Ирина Васьковская – драматург, сценарист. Окончила ЕГТИ по направлению «Литературное творчество» (курс Николая Коляды). Лауреат международного конкурса современной драматургии «Евразия», премии «Дебют» и многих других. Обладатель Гран-при и приза зрительских симпатий конкурса «Новая пьеса» при Национальной театральной премии «Золотая Маска». Пьесы переводились на польский, румынский, сербский и английский языки.

Хотелось бы больше писать своё. Но работа на заказ есть и довольно часто. Бывает, например, материал тебе не по кайфу, но ты всё равно его делаешь и в итоге, конечно, его полюбишь. А бывает, когда по кайфу, или когда режиссёр тебе говорит: «Пиши, что хочешь, я всё поставлю», – это вообще классно. Это редко, но у меня несколько раз так было. Но мне всегда хочется послушать, чего человеку надо. А иногда бывает, что материал классный, и тебе ещё и говорят: «делай, что хочешь». О, так это – да! Вот, например, есть режиссёр Александр Черепанов в челябинском «Мини-театре». Несколько лет назад он попросил инсценировку «Лолиты». Я говорю: «Конечно, круто! Я обожаю «Лолиту», это же супер!». А он: «Круто, – говорит, – но ты понимаешь, у нас маленький театр, актёров мало, у нас всего две девчонки». И, не знаю, мне так кайфово было это писать, я не считала это работой, просто кайфовала. Мне хотелось как-то этот текст уместить в двух актрис, на маленькую сцену. У меня раньше было такое: как атавизм со школьных времён, что хорошо сделанная работа – только та, на которую убито много времени и куча сил. Хорошо, когда ты выложился! Вот сейчас мы с Сашей Черепановым придумали пьесу тоже на несколько человек по «Анне Карениной». Я ходила, ходила, у меня была какая-то работа, я ему всё время писала: «Вот уже почти что начала…». А у меня на самом деле не было никаких идей, но начала писать какую-то первую сцену. Потом сижу, думаю: «Ну это же мерзость, какая фигня. Ну вообще мне всё не нравится». И вдруг за полтора дня практически всю её дописала. Вот раньше бы я, конечно, подумала, что наверняка это фигня, естественно, потому что за полтора дня ничего хорошего не сделаешь. Я, конечно, ещё буду её обрабатывать, но вот самое-самое уже есть. Самое главное – написать хотя бы две фразы, которые тебе нравятся, и тогда, мне кажется, прям всё раскрутится само.
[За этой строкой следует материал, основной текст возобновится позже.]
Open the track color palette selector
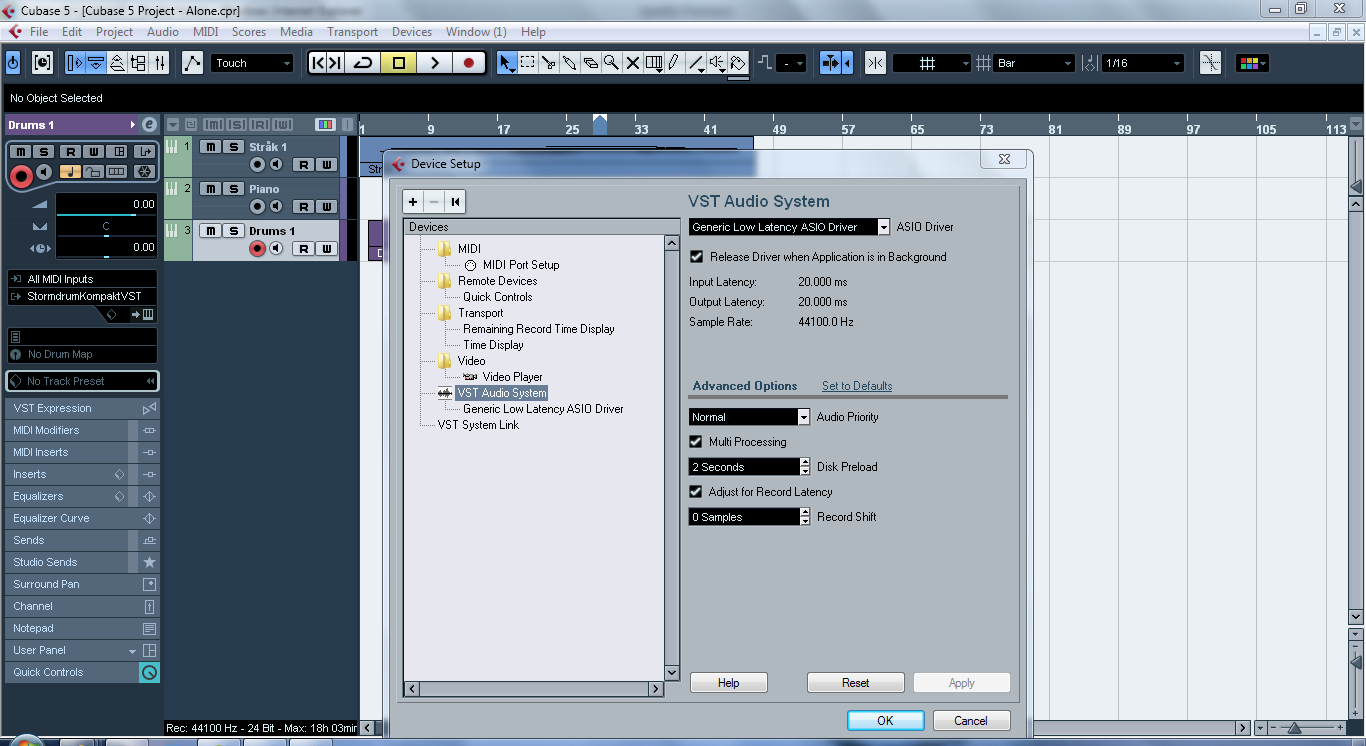The image size is (1366, 746). coord(1252,63)
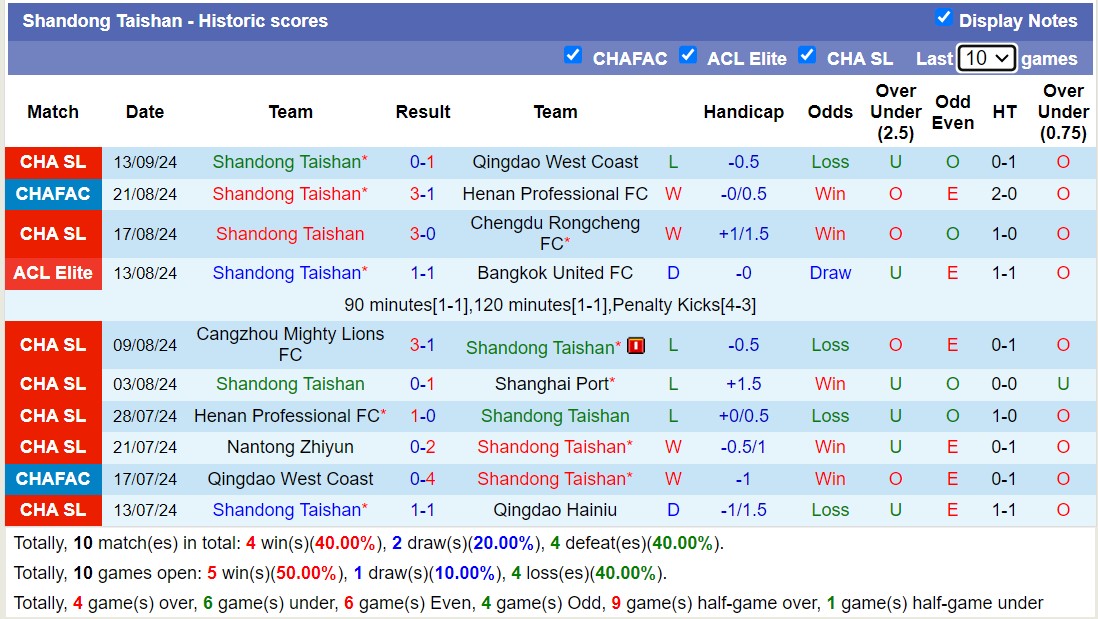
Task: Click the CHAFAC badge for the 21/08/24 match
Action: coord(52,194)
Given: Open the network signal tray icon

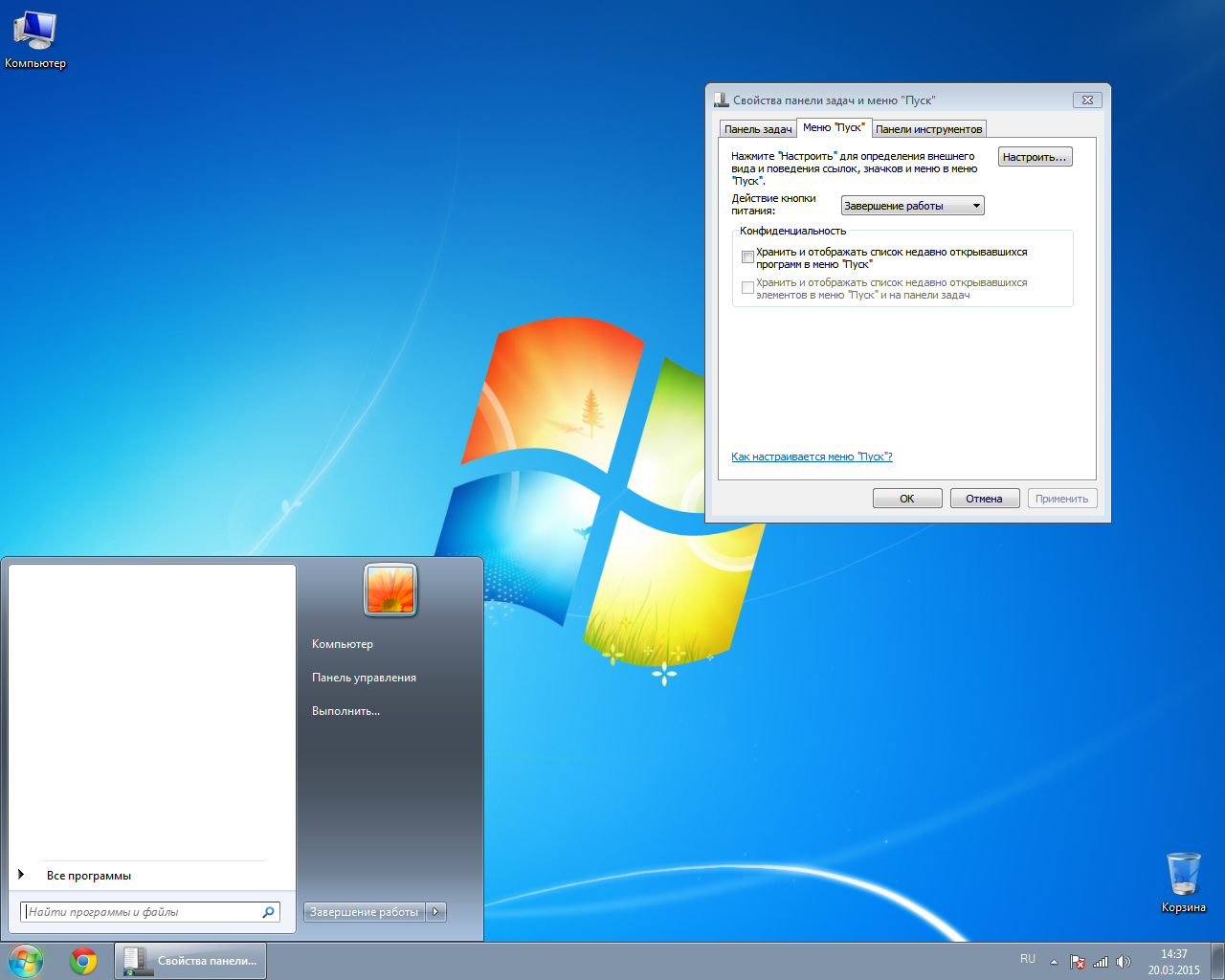Looking at the screenshot, I should tap(1101, 962).

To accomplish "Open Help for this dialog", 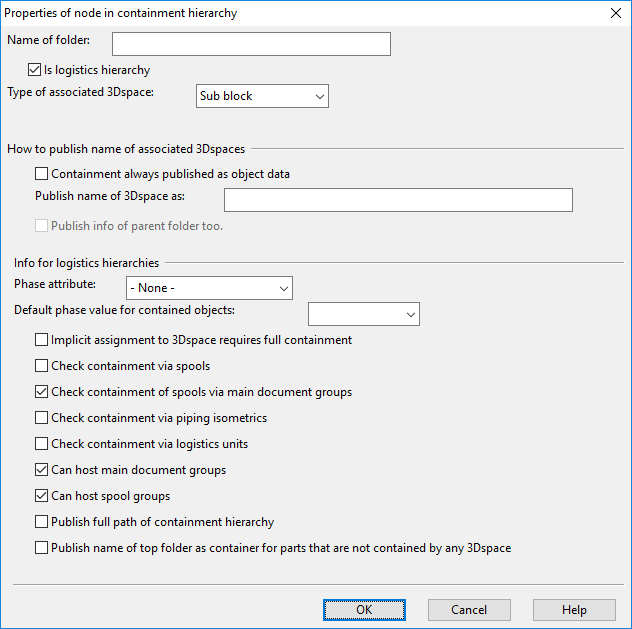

Последние года два я с трудом пишу. Ну то есть я пишу, но у меня это какими-то прям наплывами. Вот я хожу, у меня есть две идеи… древние. Я иногда напишу две страницы, а потом у меня как будто кончаются силы, но при этом никогда не кончаются силы на заказной работе. Это странно. Наверное, потому что там тебя срок поджимает, ответственность.

Ты читаешь книги, кино смотришь и как-то со всем этим соотносишься... Ну, то есть, например, ты придумал идею, а потом посмотрел что-то крутое и думаешь: «Нет, надо не так сделать». Вот я недавно прочитала пьесы Флориана Зеллера. И меня впервые, наверное, лет за семь просто поразило. Я про пьесу «Отец». Как это сделано! Как тебя, как читателя, обманывают. Притом, мне кажется, я не знаю, я не смотрела это на сцене, но мне кажется, на сцене это не сработает. Такие короткие фразы! Короткие фразы, ничего не понятно, но так классно. Мне это стало нравиться. И в «Отце» я не понимала, с какой позиции это читать. Там нет эволюции текста. Там даже нет какой-то прямой идентификации с героем-стариком. Ну, просто раз старик главный герой, ты автоматически должен как бы читать от лица этого старика. Но нет.
Я вообще слежу за новинками. Например, вышел перевод маленькой повести Маккарти «Дитя Божье». Я очень люблю этого автора и рада, что эту книжку перевели. Не надеясь, но с наслаждением прочла книжку Веркина, которая называется «Снарк снарк» Одно время я читала детективы Таны Френч: там есть детективная интрига, сам строй текста очень крутой и и преступление не является тем фактором, вокруг которого ходят персонажи. Томас Бернхард тоже мой любимый. В прошлом году перевели его роман «Бетон», он очень классный. Ещё недавно я купила книгу-интервью с художником Френсисом Бэконом – офигенская!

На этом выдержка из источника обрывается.